Seeking to plug the knowledge gap, a four-nation team led by Chris Taylor from Britain’s Centre for Ecology and Hydrology looked at images from weather satellites which track the development of storm clouds across the globe.
The scientists say they were surprised when they matched where new storms appear alongside images of how wet the ground was.
They found that afternoon storms were likely to occur when soils were parched — not over soils that were moist.
The apparent reason: drier soils create stronger warm winds called thermals, which boost the chance of rain.
“Both heat and moisture are critical ingredients for rain clouds to build up during the afternoon,” Taylor explained.
“On sunny days the land heats the air, creating thermals which reach several kilometres (miles) up into the atmosphere.

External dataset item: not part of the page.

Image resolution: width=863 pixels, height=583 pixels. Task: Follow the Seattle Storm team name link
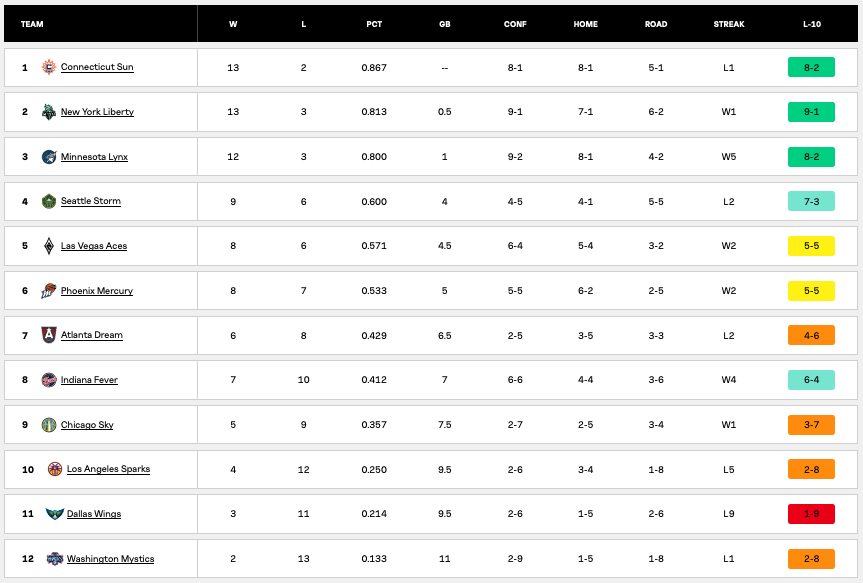click(91, 201)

If the soil is dry, the thermals are stronger, and our new research shows that this makes rain more likely.”
The data trawl covered six continents, looking at surface soil moisture and rainfall patterns on daily and three-hourly time steps, with a resolution of 50 to 100 kilometers (31 to 62 miles), over a decade.
“It’s tempting to assume that moist soils lead to higher evaporation, which in turn stimulates more precipitation,” said Wouter Dorigo of the Vienna University of Technology, a co-author.
“This would imply that there is a positive feedback loop: moist soils lead to even more rain, whereas dry regions tend to remain dry… (But) these data show that convective precipitation is more likely over drier soils.”